start PROVIDED DATA

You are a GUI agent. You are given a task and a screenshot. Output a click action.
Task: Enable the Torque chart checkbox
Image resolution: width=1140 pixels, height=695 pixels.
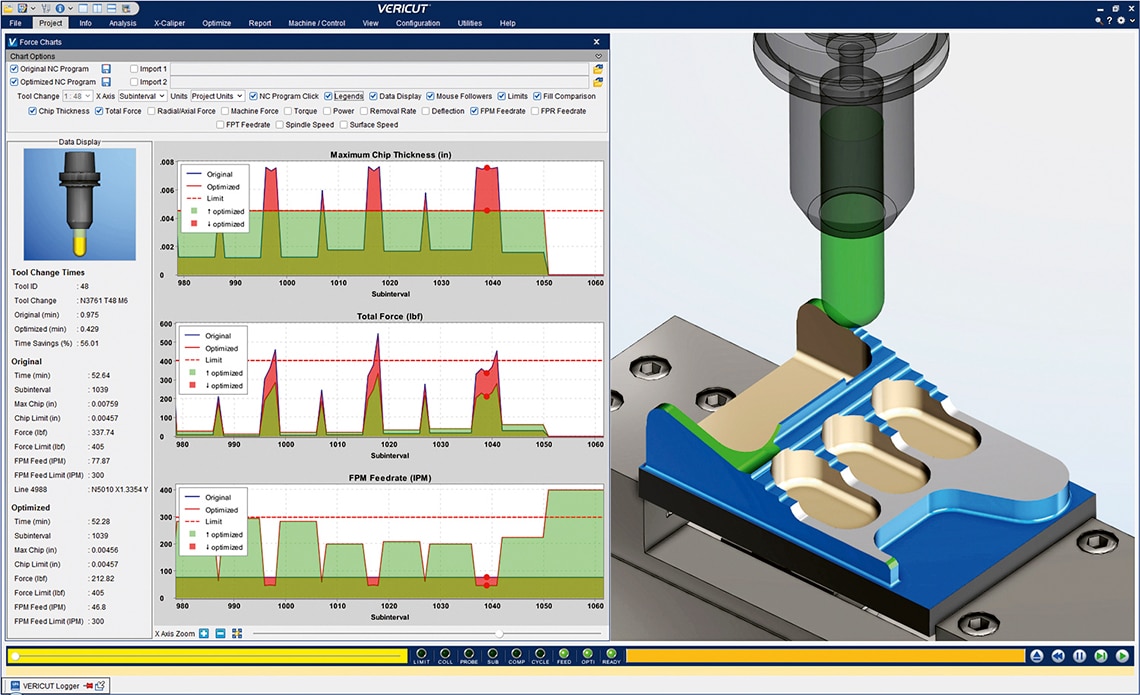pos(288,111)
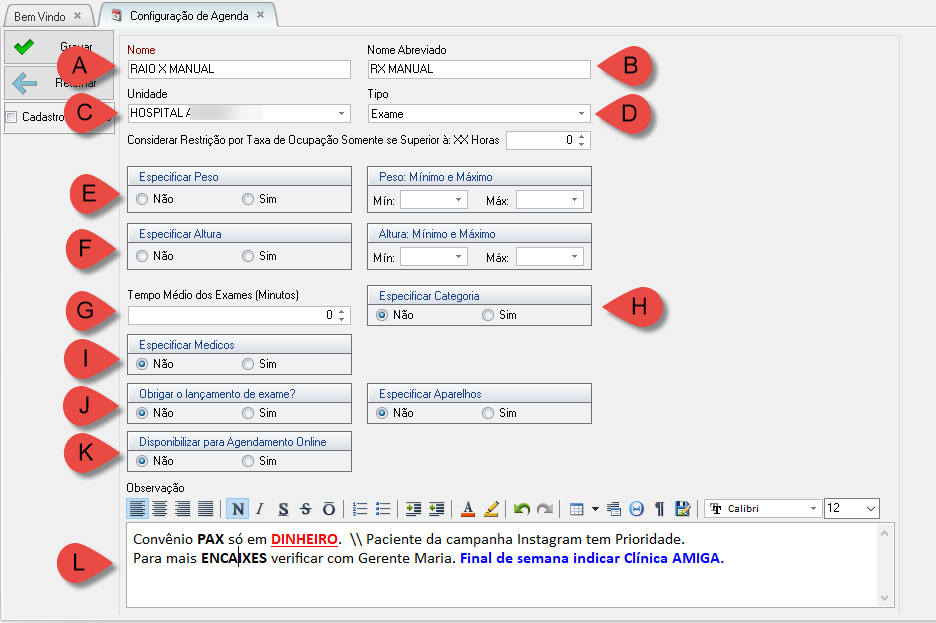Click the undo arrow icon
Image resolution: width=936 pixels, height=623 pixels.
pyautogui.click(x=521, y=509)
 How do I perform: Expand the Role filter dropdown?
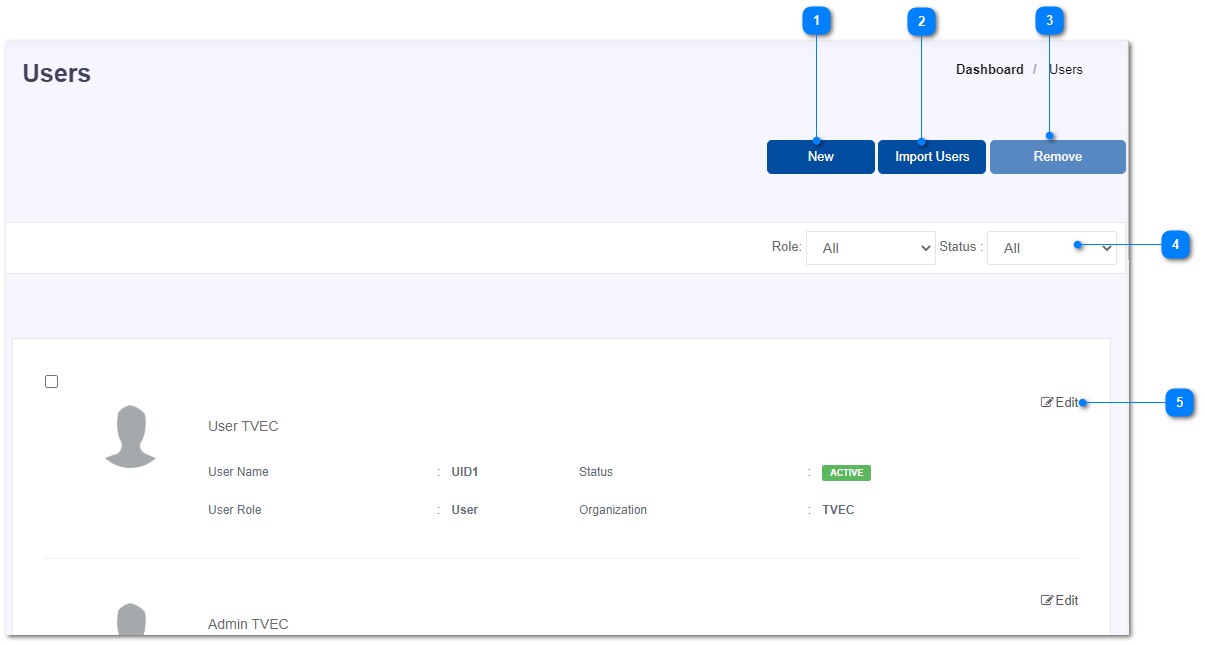[x=870, y=248]
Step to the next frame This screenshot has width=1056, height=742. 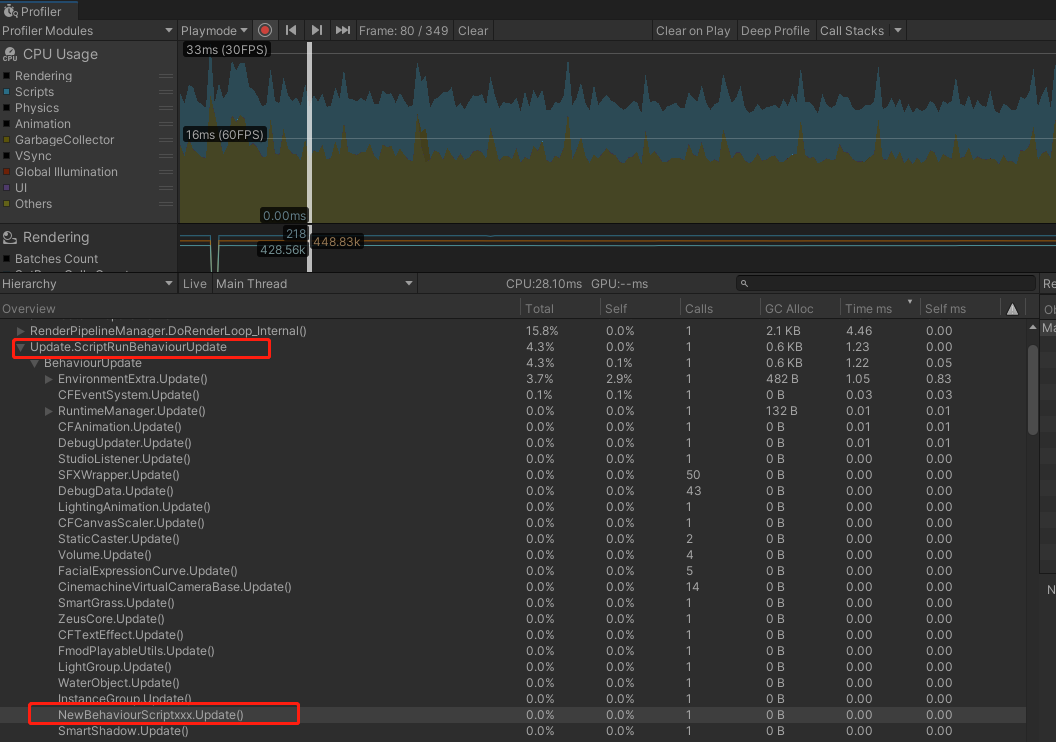coord(317,30)
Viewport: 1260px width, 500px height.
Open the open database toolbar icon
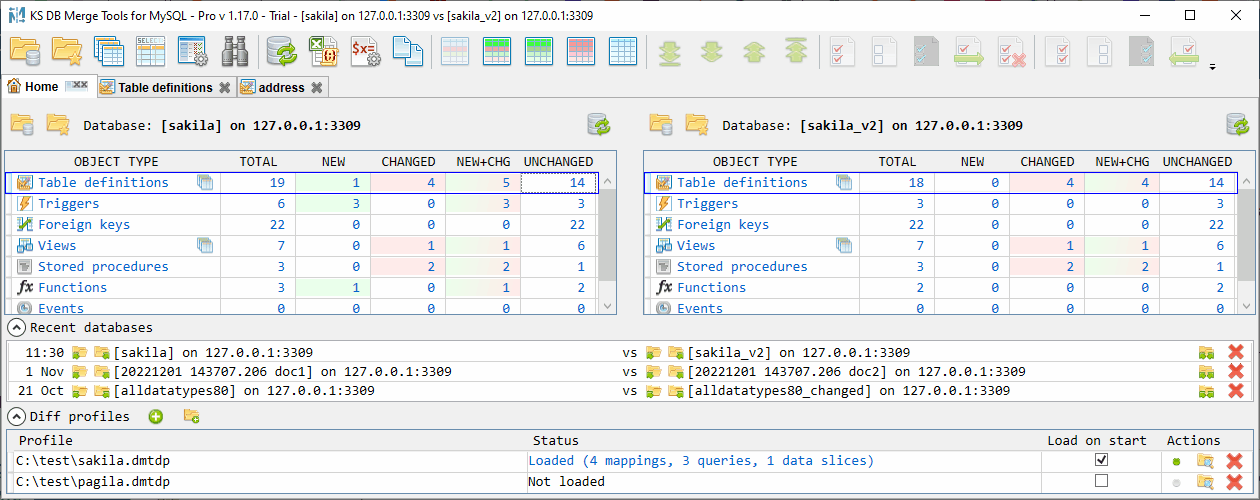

end PROVIDED DATA

> WHAT YOU HAVE TO DO:
Rewrite as a numbered list the lines from the one containing "Viewport: 1260px width, 500px height." through the last line, skipping blank lines and leaving out the pictures.

> WRITTEN SOLUTION:
1. Viewport: 1260px width, 500px height.
2. Open the open database toolbar icon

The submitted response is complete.